Nonviolence in the sense of more non-killing does not appear to me, therefore, to be any improvement on the technique of violence. It means slow torture, and when slowness becomes ineffective we shall immediately revert to killing and to the atom bomb, which is the last word in violence today. Therefore, I suggested in 1920 the use of nonviolence and its inevitable twin companion, truth, for canalizing hatred into the proper channel. The hater hates not for the sake of hatred but because he wants to drive away from his country hated being or beings. He will, therefore, as readily achieve his end by non-violent as violent means.
And has not the atom bomb proved the futility of all violence? And yet we are crazy enough to think we can win Swaraj by breaking a few skulls and destroying property which, after all is said and done, is our own.
If we cease to be inferiors [the foreigner] cannot be our superior. His arsenals and his weapons, typified in their extreme in the atom bomb, should have no terror for us. It follows that we must first have things before we cease to covert them. This tempting argument leads to the prolongation of the agony. Must I do all the evil I can before I learn to shun it? Is it not enough to know the evil to shun it? If not, we should be sincere enough to admit that we love evil too well to give it up.
Some time back a military officer in Poona, who is about to return to England, (remarked) that violence was on the increase in India and would further increase as people were gradually turning away from the path of nonviolence. "We in the West not only believe in violence but our society is based on it.

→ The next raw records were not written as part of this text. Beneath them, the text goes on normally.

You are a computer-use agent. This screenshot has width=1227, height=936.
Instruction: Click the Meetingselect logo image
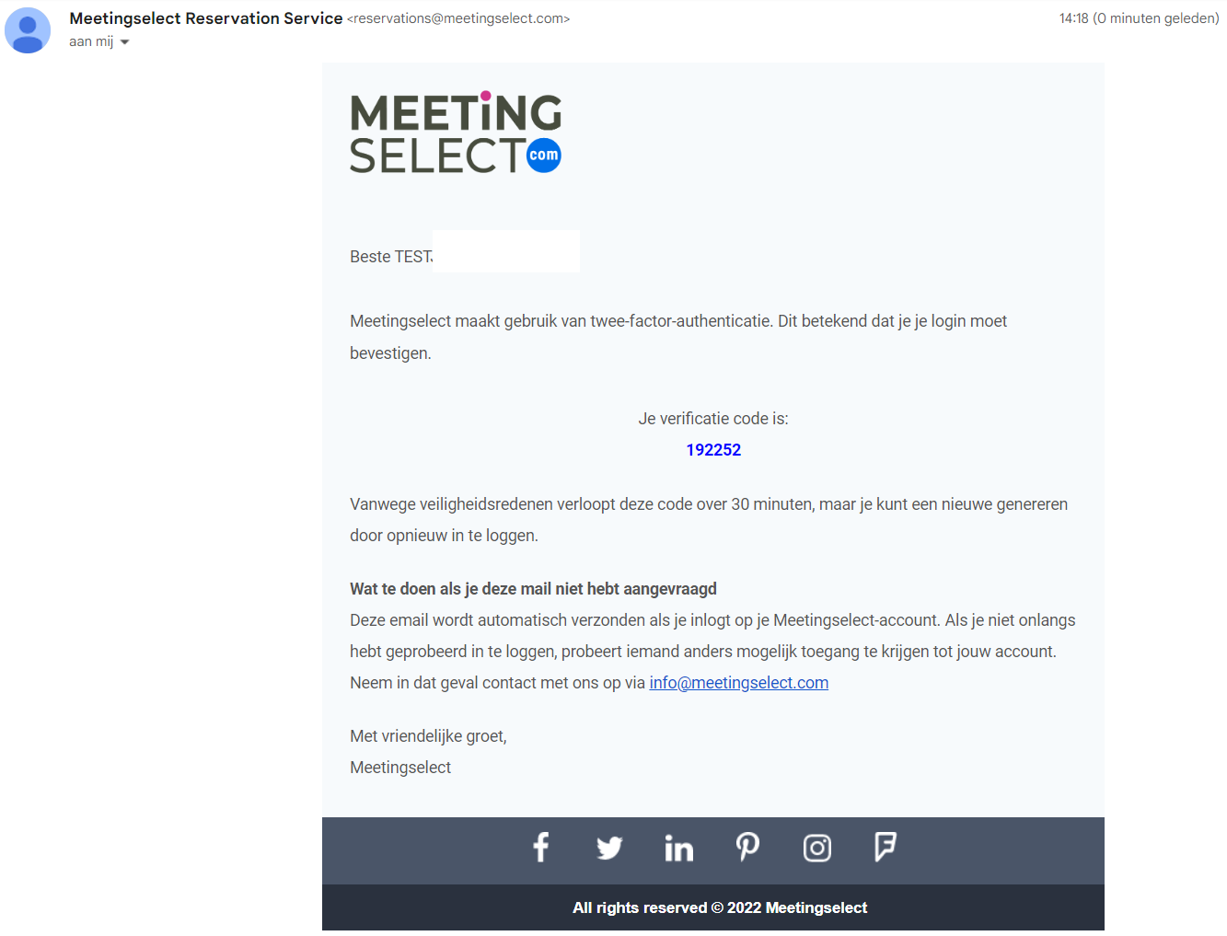tap(456, 133)
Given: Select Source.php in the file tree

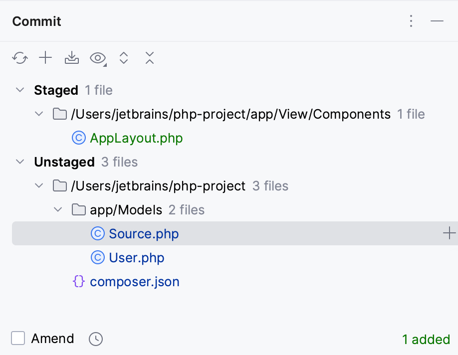Looking at the screenshot, I should [143, 233].
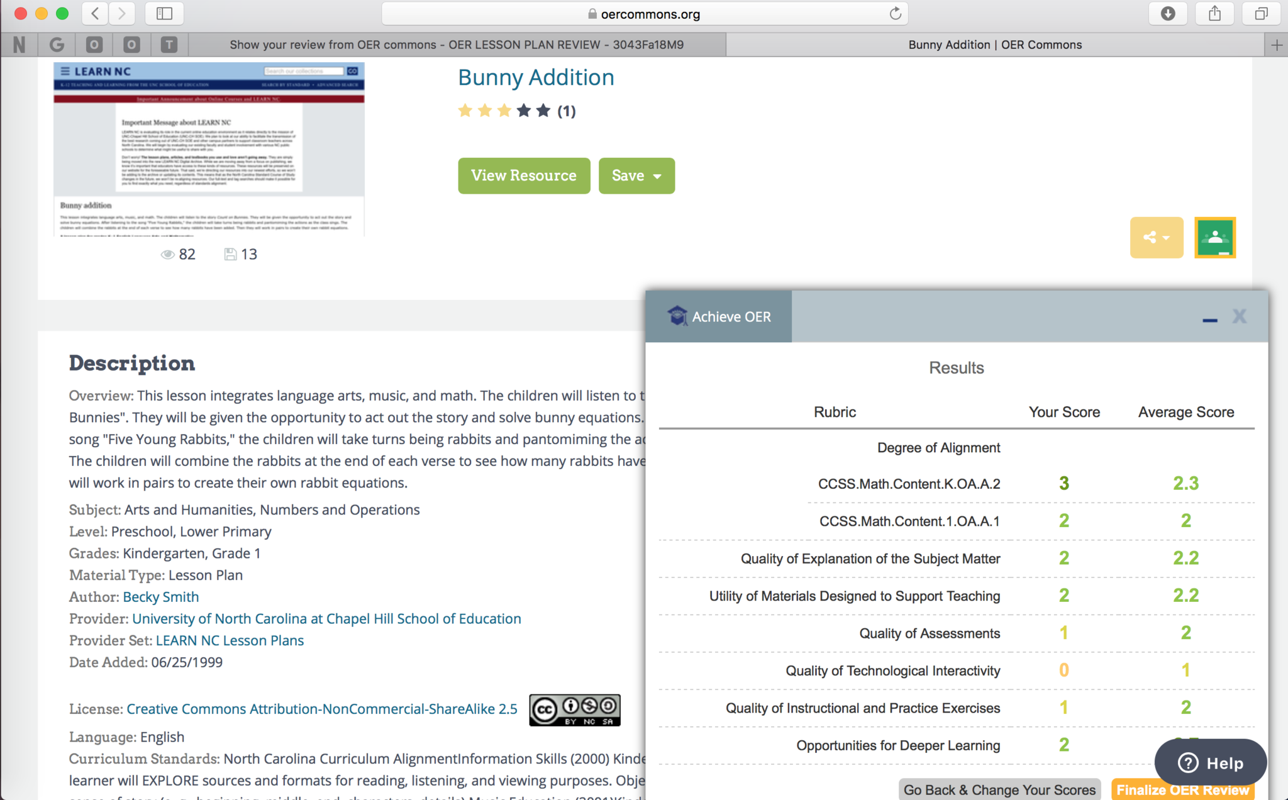The height and width of the screenshot is (800, 1288).
Task: Click the Learn NC resource thumbnail
Action: 209,149
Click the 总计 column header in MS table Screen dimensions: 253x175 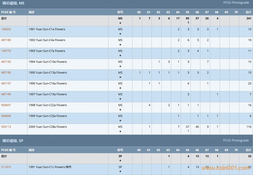(x=248, y=12)
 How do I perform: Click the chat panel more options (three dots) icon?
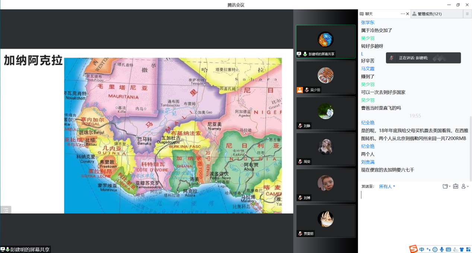(402, 14)

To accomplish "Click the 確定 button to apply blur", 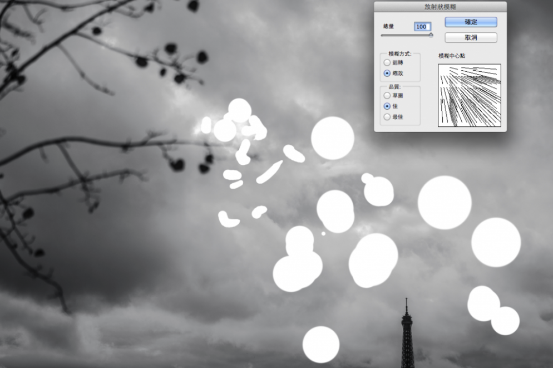I will 471,22.
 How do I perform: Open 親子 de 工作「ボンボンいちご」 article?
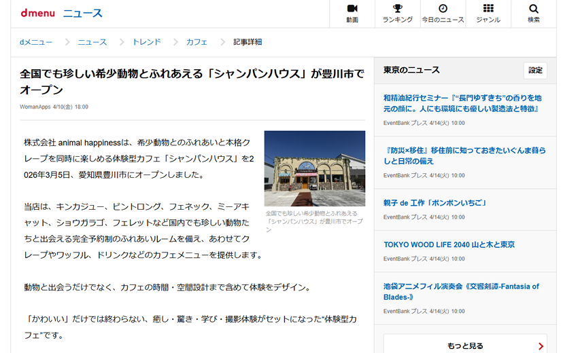coord(435,203)
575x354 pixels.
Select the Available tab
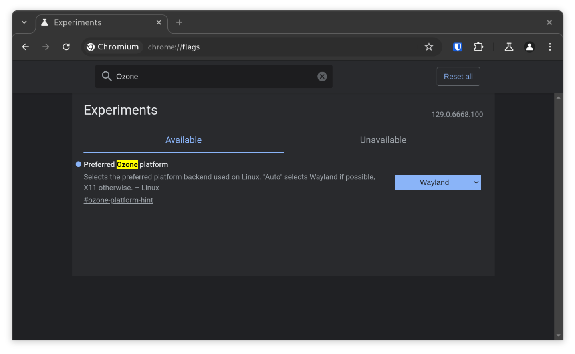[183, 140]
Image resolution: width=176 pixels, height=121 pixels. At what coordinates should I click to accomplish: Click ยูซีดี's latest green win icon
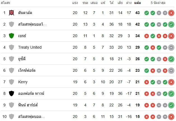171,59
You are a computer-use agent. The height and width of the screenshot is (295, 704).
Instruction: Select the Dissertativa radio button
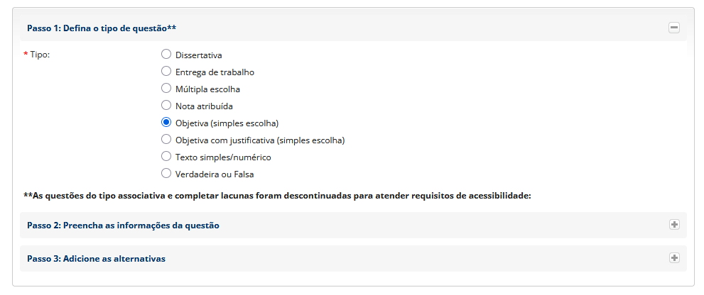pyautogui.click(x=166, y=54)
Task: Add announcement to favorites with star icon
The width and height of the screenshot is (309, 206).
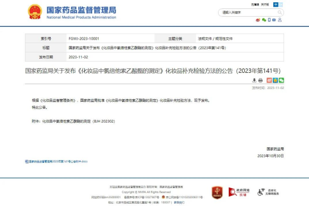Action: [276, 80]
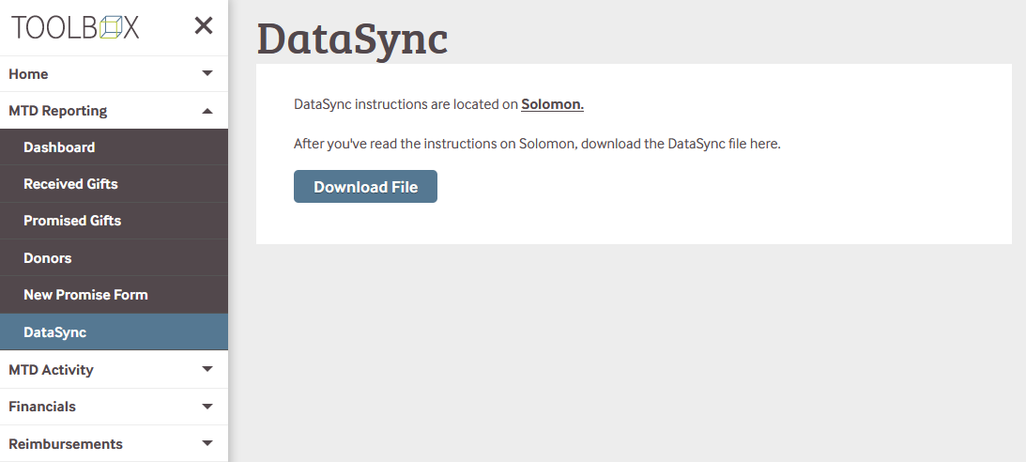The height and width of the screenshot is (462, 1026).
Task: Expand the MTD Activity arrow
Action: tap(207, 369)
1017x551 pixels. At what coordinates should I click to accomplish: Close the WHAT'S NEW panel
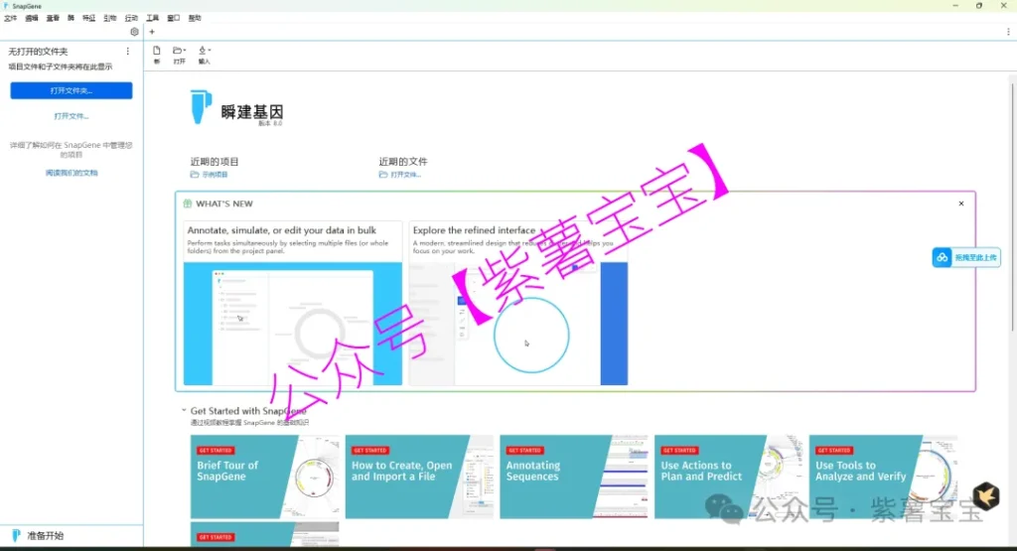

Several subject races have won their independence through violence and are today living in peace. We have discovered the atom bomb for stopping violence. The last great war is a case in point." Continuing, the military officer said, "Gandhi has shown your people the way of nonviolence. Has he discovered any such power as the atom bomb which will at once convert people to nonviolence and bring about a rule of peace? Cannot Gandhi's "atom bomb" stop people from following the path of violence? Ask Gandhi to exercise his power over the people and tell them to give up all thoughts of violence and adopt his creed. If he cannot wean his people today from the terrible violence that is spreading all over the country, I tell you that he will live a disappointed man and his life's work will be ruined."
While it would be absurd to say that violence has ever brought peace to mankind it cannot either be said that violence never achieves anything.
That I shall have to repent if I cannot stop violence does not enter into the picture of nonviolence. No man can stop violence. God alone can do so. Men are but instruments in His hands. Man does not and can never know God's law fully. Therefore we have to try as far as lies in our power. Ahimsa is one of the world's great principles which no power on earth can wipe out. Thousands like myself may die in trying to vindicate the ideal but ahimsa will never die. And the gospel of ahimsa can be spread only through believers dying for the cause.
It has been suggested by American friends that the atom bombs will bring in ahimsa as nothing else can. It will, if it is meant that its destructive power will so disgust the world that it will turn it away from violence for the time being. This is very like a man glutting himself with dainties to the point of nausea and turning away from them only to return with redoubled zeal after the effect of nausea is well over. Precisely in the same manner will the word return to violence with renewed zeal after the effect of disgust is worn out.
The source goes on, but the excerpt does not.